### YOUR INSTRUCTIONS
Keep the pictures out. Restate the entries below word for word.

(Collection entries)

---

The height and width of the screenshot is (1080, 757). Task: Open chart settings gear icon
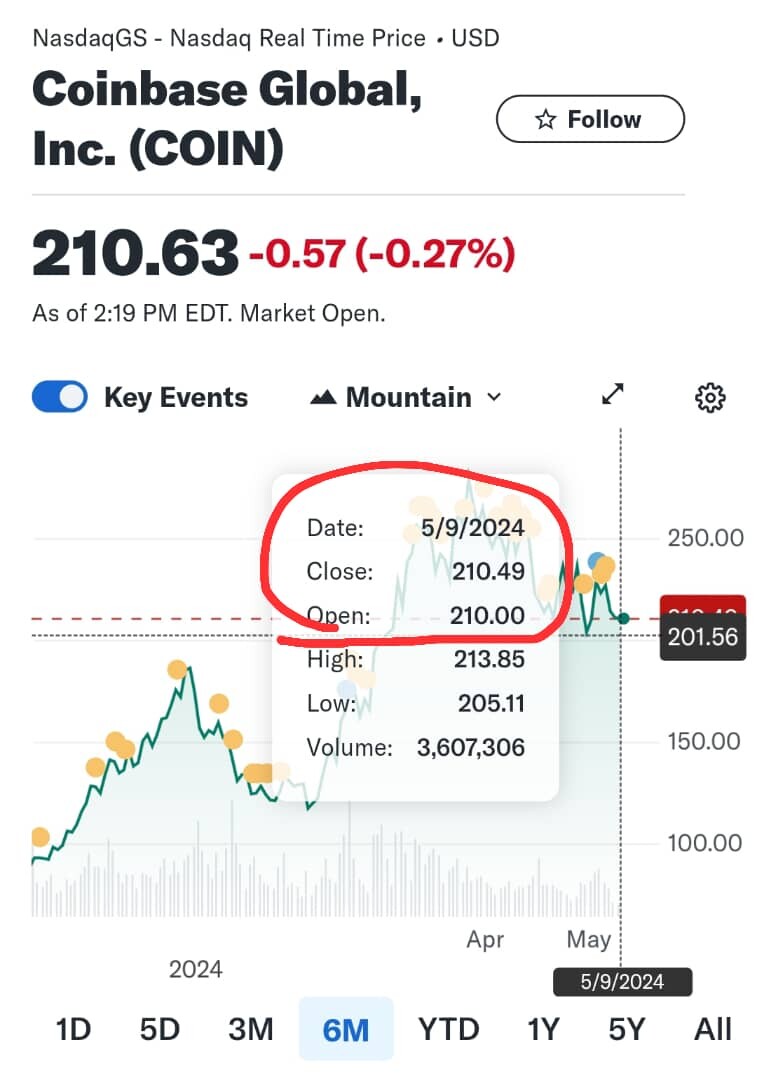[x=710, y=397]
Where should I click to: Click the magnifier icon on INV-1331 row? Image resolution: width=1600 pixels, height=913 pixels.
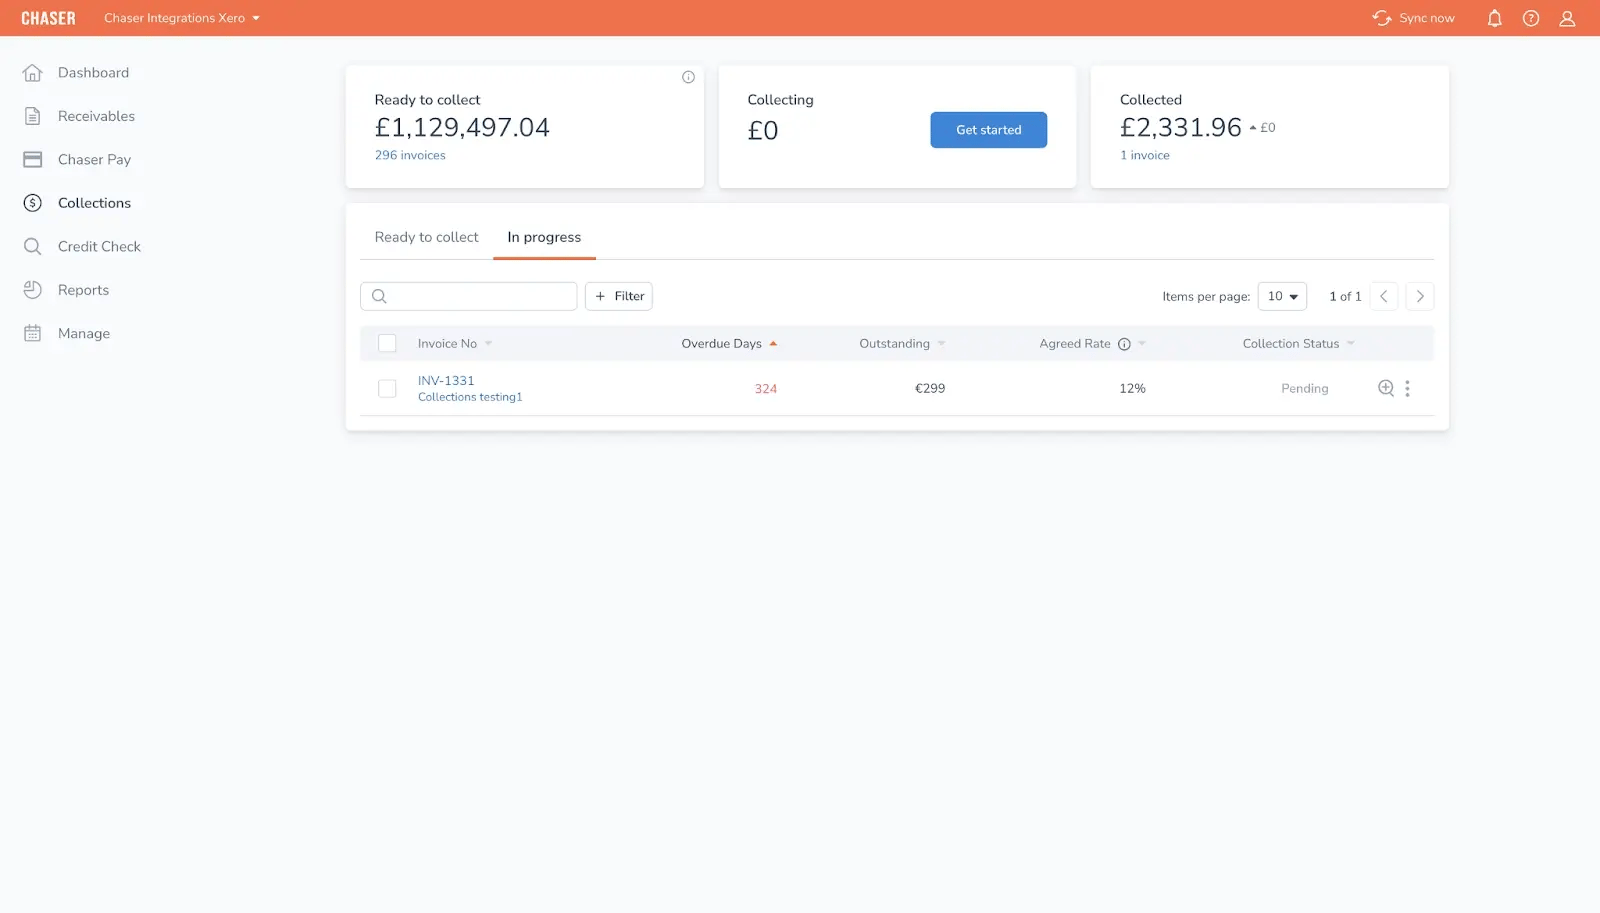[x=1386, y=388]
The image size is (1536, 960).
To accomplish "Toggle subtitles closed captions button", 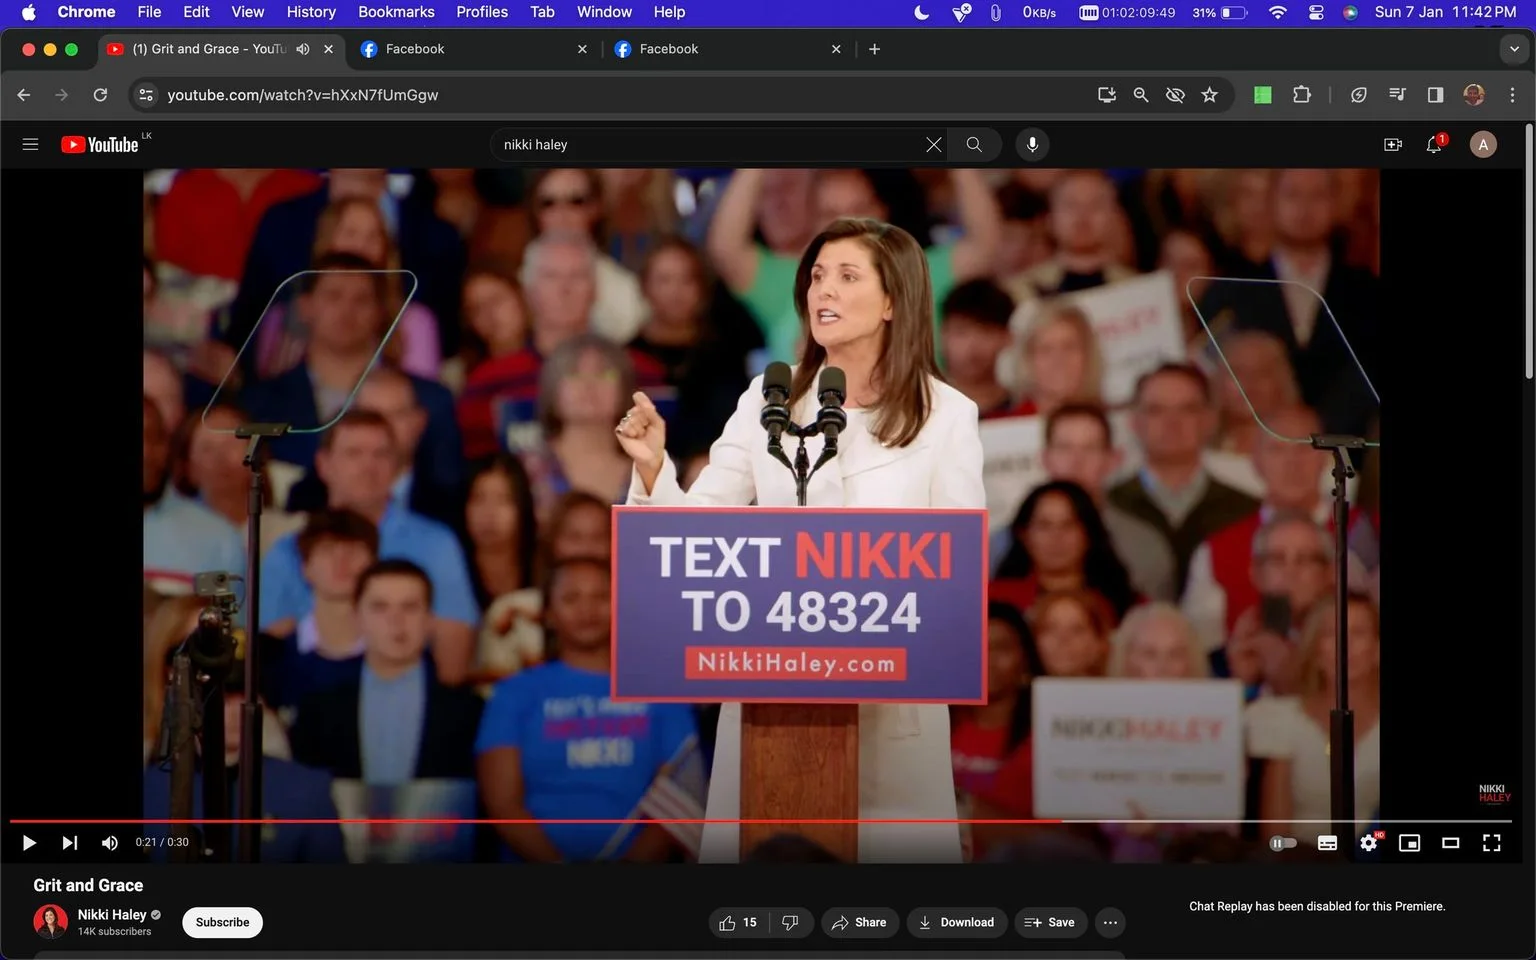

---

### ANSWER AREA
The height and width of the screenshot is (1080, 757). Task: Open chart settings gear icon
[x=710, y=397]
Where should I click to: Click the magnifier icon on INV-1331 row? Image resolution: width=1600 pixels, height=913 pixels.
[x=1386, y=388]
The image size is (1536, 960).
To accomplish "Toggle subtitles closed captions button", 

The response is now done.